The site is on WSDOT property, and is used for storing equipment and materials, according to City of Seattle spokeswoman Julie Moore. During the summer, the area is expected to become the staging area for a resurfacing project on Interstate 5.

“We had to make a decision. We kind of scouted out the area and this looked as good as any,” said Massey.

The new encampment, which campers are calling “Camp Sanctuary,” is actually the group’s third location in less than a month. Initially, the campers were under the Spokane Street Viaduct, then they were forced to move to Colorado Avenue after the city evicted them.

On Friday morning, the city’s Navigation Team visited the site to look at the situation. Massey said the city workers took photos and talked with the campers.

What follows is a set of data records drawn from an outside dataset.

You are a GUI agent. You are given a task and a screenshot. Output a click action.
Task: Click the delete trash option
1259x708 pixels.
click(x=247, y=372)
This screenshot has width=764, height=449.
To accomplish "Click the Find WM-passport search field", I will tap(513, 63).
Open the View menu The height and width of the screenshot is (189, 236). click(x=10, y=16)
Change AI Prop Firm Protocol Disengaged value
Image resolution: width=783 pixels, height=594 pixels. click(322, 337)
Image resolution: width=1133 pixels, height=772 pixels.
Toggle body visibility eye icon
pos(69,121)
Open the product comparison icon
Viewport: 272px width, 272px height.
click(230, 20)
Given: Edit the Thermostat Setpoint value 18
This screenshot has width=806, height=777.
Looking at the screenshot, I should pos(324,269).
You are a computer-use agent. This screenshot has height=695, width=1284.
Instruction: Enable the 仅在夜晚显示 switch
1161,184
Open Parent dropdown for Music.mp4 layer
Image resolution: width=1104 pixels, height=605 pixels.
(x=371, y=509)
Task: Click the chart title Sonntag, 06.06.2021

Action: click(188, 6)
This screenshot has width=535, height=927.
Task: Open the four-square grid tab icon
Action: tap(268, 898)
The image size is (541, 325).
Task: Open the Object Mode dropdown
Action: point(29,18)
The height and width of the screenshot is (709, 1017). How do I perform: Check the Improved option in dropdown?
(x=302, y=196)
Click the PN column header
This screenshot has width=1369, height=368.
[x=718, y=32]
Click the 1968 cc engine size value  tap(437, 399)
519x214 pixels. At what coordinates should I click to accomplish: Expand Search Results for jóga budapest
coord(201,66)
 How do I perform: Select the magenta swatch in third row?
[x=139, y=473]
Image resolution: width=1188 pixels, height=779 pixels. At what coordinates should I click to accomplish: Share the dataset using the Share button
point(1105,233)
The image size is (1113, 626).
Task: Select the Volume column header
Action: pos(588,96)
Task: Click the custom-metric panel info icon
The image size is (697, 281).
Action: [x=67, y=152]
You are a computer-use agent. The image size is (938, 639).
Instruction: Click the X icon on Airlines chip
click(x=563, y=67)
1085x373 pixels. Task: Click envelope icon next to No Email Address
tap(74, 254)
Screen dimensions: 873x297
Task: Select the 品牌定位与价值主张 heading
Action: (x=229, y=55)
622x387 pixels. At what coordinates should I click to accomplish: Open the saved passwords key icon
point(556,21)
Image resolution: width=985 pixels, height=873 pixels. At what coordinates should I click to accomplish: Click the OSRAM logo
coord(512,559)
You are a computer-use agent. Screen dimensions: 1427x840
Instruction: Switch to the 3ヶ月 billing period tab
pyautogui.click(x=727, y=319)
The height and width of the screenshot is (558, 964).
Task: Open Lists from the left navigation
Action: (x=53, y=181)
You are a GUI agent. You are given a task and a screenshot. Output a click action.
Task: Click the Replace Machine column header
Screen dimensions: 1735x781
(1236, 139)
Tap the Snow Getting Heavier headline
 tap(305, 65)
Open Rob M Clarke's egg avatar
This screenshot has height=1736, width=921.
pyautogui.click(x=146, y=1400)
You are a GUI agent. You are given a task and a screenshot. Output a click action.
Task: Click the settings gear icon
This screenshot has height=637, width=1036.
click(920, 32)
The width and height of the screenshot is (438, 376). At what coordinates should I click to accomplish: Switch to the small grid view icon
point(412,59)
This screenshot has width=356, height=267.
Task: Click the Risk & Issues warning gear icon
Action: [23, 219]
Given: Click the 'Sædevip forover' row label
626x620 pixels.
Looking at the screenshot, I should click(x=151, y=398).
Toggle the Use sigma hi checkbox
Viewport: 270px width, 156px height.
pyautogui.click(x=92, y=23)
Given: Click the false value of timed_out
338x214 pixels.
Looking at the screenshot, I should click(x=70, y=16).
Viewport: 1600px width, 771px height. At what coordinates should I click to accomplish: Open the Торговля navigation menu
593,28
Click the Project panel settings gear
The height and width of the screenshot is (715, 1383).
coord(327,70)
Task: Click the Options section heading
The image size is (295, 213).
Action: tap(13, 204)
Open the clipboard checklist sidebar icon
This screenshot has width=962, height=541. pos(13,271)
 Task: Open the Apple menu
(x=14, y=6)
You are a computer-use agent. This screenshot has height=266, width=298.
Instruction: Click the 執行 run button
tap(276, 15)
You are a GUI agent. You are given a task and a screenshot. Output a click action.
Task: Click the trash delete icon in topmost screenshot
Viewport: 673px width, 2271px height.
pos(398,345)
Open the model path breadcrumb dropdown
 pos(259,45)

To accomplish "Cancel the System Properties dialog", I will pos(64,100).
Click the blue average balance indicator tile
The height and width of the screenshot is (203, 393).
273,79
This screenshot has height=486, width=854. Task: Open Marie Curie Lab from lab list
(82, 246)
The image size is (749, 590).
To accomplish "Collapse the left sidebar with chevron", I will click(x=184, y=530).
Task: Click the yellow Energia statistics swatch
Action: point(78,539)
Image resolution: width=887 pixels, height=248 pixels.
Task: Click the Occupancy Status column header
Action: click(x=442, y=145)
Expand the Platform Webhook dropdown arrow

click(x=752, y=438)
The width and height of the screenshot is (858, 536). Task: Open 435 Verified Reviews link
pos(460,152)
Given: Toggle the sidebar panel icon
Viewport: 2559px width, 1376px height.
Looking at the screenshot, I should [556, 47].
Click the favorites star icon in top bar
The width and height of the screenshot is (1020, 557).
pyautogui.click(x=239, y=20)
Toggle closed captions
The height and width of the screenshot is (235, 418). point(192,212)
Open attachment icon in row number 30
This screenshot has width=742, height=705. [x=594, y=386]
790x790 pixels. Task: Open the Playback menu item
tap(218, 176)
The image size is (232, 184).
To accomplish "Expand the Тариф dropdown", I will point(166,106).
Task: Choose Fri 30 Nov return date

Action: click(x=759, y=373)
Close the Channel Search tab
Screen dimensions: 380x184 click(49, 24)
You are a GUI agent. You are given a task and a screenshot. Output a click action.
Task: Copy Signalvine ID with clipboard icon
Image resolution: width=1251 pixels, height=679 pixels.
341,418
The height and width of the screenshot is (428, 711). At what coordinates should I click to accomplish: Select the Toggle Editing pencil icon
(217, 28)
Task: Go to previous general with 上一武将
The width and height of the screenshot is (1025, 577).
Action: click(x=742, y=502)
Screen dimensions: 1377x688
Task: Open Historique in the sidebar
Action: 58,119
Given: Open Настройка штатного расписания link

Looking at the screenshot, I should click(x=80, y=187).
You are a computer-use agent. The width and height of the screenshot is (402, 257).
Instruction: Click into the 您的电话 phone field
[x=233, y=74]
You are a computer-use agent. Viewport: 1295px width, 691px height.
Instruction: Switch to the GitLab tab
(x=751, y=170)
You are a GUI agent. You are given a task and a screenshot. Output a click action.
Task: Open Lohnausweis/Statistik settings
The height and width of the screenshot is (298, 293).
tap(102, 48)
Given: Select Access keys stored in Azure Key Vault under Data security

“I told them we want to build a community here, and that we got the stickers and were looking for a safer place to be where we wouldn’t be swept,” Massey said.

As of Friday morning, at least 10 RVs were parked on the lot and more people were arriving with interest in moving there, including Larry Washington.

“I came here to see what I need to do to get in,” said Larry Washington who’s been living in his van in SODO with his dog after moving out of his transitional housing.

“I feel safer around people who got the same problems as I got,” said Washington.

Moore said it’s unclear how long the unauthorized encampment could remain on the property.

By email, Moore said the City of Seattle must consider the conditions at the site and other locations, and “address the most hazardous first.”

She said some of those hazards include: areas where people are sleeping outside in tents; locations that are physically unsafe for the individual or surrounding community; areas that have become so large that trash, hazardous structures and negative behavior become too problematic; and where there is a public health threat to the campers or surrounding community.

During the next two weeks, Moore said the city will address the illegal encampments along Interstate 90 at Rainier Avenue and Dearborn Street, as part of ongoing efforts.